Skype is the gorilla of HD Voice. Looking at my Skype client I see that there are at this moment about 16 million people enjoying the wideband audio experience on Skype. The other main type of Voice over IP, SIP, is rarely used for HD Voice conversations, though I wrote an HD Voice Cookbook to help to popularize wideband codecs on SIP. Since Skype has the largest base of wideband codec users, those who are enthusiasts of both HD Voice and SIP are eager for SIP networks to interoperate with Skype, allowing all HD-capable endpoints to talk HD to each other. Skype does already kind of interoperate with SIP, but only through the PSTN, which reduces the wideband media stream to narrowband. Opening up Skype would solve this problem, so it’s obviously a good idea. What is not so clear, however, is what it means to “open up Skype.”
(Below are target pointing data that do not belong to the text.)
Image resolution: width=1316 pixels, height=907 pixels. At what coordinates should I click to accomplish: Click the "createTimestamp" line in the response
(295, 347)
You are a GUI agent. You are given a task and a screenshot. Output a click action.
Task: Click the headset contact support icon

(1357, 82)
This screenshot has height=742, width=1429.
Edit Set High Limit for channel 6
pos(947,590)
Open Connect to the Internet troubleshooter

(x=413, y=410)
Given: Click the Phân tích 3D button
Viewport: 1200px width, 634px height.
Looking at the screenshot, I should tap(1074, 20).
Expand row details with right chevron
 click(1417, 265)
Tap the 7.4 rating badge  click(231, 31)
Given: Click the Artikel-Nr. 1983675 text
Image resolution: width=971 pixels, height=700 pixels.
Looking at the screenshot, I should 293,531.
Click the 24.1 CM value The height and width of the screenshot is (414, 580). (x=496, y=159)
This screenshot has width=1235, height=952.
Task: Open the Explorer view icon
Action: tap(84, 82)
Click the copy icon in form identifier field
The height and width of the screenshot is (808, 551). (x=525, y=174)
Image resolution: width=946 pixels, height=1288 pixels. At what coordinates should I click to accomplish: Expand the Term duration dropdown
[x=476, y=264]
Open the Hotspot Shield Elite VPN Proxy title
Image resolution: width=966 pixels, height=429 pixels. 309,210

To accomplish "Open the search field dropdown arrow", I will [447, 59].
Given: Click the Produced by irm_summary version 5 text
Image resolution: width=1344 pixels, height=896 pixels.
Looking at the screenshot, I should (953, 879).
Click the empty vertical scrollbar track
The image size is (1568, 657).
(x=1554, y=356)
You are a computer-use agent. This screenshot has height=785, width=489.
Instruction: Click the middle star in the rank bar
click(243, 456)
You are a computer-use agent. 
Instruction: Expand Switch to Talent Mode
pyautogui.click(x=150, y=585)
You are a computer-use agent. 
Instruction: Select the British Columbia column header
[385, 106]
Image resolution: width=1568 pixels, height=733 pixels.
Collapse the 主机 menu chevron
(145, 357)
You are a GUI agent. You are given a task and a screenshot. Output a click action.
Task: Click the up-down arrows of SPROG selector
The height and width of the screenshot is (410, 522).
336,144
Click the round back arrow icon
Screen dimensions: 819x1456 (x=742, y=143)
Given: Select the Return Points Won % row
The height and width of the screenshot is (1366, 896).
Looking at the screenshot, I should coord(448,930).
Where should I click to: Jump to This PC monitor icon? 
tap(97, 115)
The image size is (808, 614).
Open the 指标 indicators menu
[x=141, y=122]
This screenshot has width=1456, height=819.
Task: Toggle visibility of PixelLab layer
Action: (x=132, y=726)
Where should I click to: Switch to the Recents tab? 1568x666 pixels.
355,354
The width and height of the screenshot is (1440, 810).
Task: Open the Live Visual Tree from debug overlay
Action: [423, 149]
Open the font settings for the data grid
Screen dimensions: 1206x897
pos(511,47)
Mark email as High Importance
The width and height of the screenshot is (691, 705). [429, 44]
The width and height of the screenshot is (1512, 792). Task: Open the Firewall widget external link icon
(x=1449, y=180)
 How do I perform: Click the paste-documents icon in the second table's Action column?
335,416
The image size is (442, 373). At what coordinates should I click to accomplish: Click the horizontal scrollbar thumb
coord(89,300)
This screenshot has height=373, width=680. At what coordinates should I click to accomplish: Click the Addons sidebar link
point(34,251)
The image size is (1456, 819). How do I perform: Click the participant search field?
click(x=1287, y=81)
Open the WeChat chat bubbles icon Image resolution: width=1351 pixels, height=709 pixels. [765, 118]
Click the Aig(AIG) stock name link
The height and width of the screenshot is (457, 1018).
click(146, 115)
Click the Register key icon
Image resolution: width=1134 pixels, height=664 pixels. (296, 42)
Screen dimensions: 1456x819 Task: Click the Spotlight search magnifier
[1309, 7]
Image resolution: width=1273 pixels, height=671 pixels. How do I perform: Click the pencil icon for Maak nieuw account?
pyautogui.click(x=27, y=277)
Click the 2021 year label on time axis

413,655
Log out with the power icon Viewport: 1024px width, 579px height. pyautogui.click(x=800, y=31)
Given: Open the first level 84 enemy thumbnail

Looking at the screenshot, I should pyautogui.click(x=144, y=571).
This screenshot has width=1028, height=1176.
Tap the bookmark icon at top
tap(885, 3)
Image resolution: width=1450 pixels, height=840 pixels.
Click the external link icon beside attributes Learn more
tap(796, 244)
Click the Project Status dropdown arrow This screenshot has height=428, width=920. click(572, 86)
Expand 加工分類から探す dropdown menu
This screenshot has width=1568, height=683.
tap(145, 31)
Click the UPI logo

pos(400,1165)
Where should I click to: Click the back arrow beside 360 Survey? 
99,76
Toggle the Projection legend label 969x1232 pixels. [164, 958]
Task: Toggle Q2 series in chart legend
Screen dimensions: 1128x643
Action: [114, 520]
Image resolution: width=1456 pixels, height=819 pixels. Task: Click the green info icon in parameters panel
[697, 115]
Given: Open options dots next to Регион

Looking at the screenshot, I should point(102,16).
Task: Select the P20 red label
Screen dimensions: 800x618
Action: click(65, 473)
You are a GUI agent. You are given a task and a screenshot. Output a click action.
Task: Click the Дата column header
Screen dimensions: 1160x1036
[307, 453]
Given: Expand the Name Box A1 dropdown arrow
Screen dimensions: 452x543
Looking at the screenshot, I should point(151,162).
Skype reinvented Voice over IP, and did it better than SIP. SIP was originally intended to be a lightweight way to set up real-time communications session. It was the Internet Engineering Task Force’s response to the complexities of the ITU VoIP standard, H.323. But SIP got hijacked by the telephone industry, and recast into the familiar mold of proliferating standards and proprietary implementations. SIP is no longer lightweight, implementation is a challenge and only the basic features are easily interoperable.
Take a look at my HD Voice Cookbook to see what it takes to set up a typical SIP phone, then compare this to installing Skype on your PC. Or compare it to the simplicity of plugging in a POTS phone to your wall socket. So we have:
- Skype, free video calls with HD voice from your PC to anywhere in the world;
- POTS, narrowband voice-only calls that cost about $30 per month plus per-minute charges for international calls; or
- SIP, that falls somewhere in between the two but which is way too complex for consumers to set up, and which people only really use for narrowband because everybody else only uses it for narrowband, so there’s no network effect.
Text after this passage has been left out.